Extrait fourni:
'''

Ci-dessous, un article du World Socialist Website, repris par Le Grand Soir. Il met bien en perspective le
contexte médiatico-politique de l'affaire aux États-Unis.
L’arrestation du financier et homme politique français Dominique Strauss-Kahn à New York pour agression sexuelle et
son incarcération à l'issue de sa garde à vue sont des événements dérangeants qui ont de vastes implications.
Strauss-Kahn est le directeur général du Fonds monétaire international, l’institution capitaliste mondiale peut-être
la plus puissante, et une figure en vue du Parti socialiste français, l’un des principaux partis pro patronaux du pays. On s'attendait à ce qu'il annonce bientôt sa candidature à
l’élection présidentielle de 2012, et les sondages le donnaient en tête devant ses rivaux, le président Nicolas Sarkozy et Marine Le Pen, la candidate d’extrême droite du Front
national.
Du point de vue de sa position de classe, de ses privilèges et de sa perspective sociale, Strauss-Kahn représente
tout ce que le World Socialist Web Site rejette. Mais, il est aussi un être humain disposant de droits démocratiques, parmi lesquels on compte une procédure juridique
appropriée et la présomption d’innocence tant que sa culpabilité n’a pas été prouvée. A en juger par le traitement infligé à Strauss-Kahn depuis son interpellation et la couverture de cet
événement dans les médias américains, cette présomption d’innocence n’existe pas.
Personne, ni nous ni aucun autre – en dehors de l’accusé et de celle qui l'accuse (et peut-être d’autres
personnes concernées et anonymes) ne sait exactement ce qui s’est passé dimanche dans la suite de Strauss-Kahn à l’hôtel Sofitel de Manhattan. Toutes les informations dont dispose
l’opinion publique, ont été fournies par le New York City Police Department, par l’avocat de la victime présumée et par les médias de masse. On ne peut considérer aucun de ces derniers
comme des sources fiables.
Jusqu’à présent, personne n’a entendu la version des faits de M. Strauss-Kahn. Au lieu de cela, il a été soumis à un
processus calculé d’humiliation et de déshumanisation – tel l’écoeurant « perp walk » [« perpetrator walk » pratique consistant à présenter le prévenu menotté devant
les médias] – dont le but évident est de condamner l’accusé dans l’esprit du public avant même qu’un acte d’accusation ait été établi.
Le viol est un crime exécrable et toute personne reconnue coupable de ce délit doit répondre de ses actes. Toutefois,
c'est un fait, honteux et indéniable, que des allégations d’abus sexuels ont été, de façon incessante, utilisées, et pas seulement aux Etats-Unis, pour détruire des personnes ciblées. Le
cas du fondateur de WikiLeaks, Julian Assange, vient immédiatement à l’esprit.

'''

Données brutes:
'''

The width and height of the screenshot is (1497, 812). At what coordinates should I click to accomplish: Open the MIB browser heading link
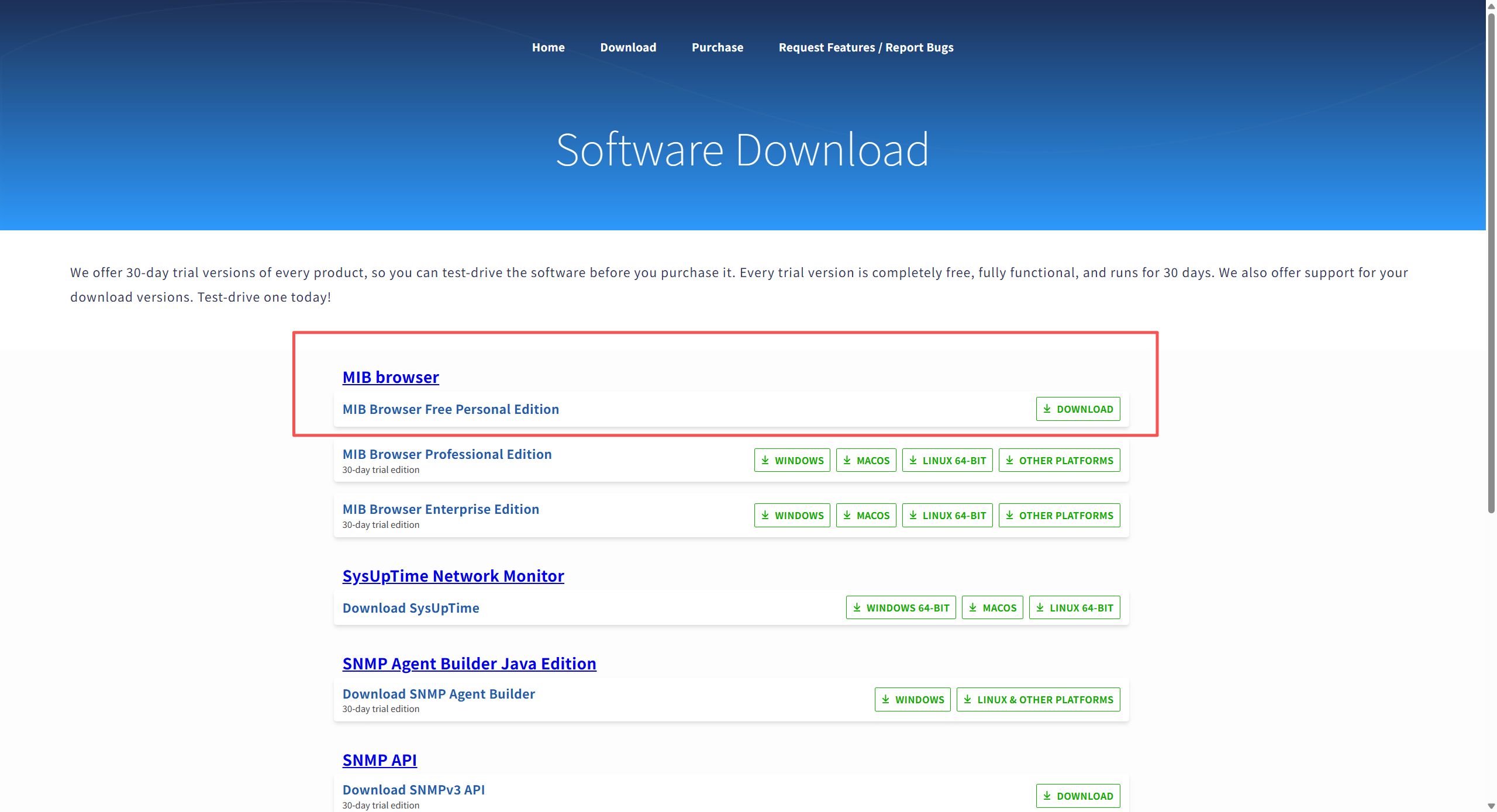[x=391, y=377]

'''

Consigne:
Pour chacune des affirmations suivantes, indiquez par oui ou par non si elle concorde avec l'article ci-dessus sur l'arrestation de Dominique Strauss-Kahn, puis citez textuellement les mots de l'article qui tranchent la question.
1. Dominique Strauss-Kahn a été arrêté à Paris.
2. Les sondages le plaçaient en tête devant Nicolas Sarkozy et Marine Le Pen.
3. Les faits en cause se seraient déroulés un dimanche dans un hôtel de Manhattan.

Réponse rédigée:
1. Non : « L’arrestation du financier et homme politique français Dominique Strauss-Kahn à New York pour agression sexuelle »
2. Oui : « les sondages le donnaient en tête devant ses rivaux, le président Nicolas Sarkozy et Marine Le Pen »
3. Oui : « ce qui s’est passé dimanche dans la suite de Strauss-Kahn à l’hôtel Sofitel de Manhattan »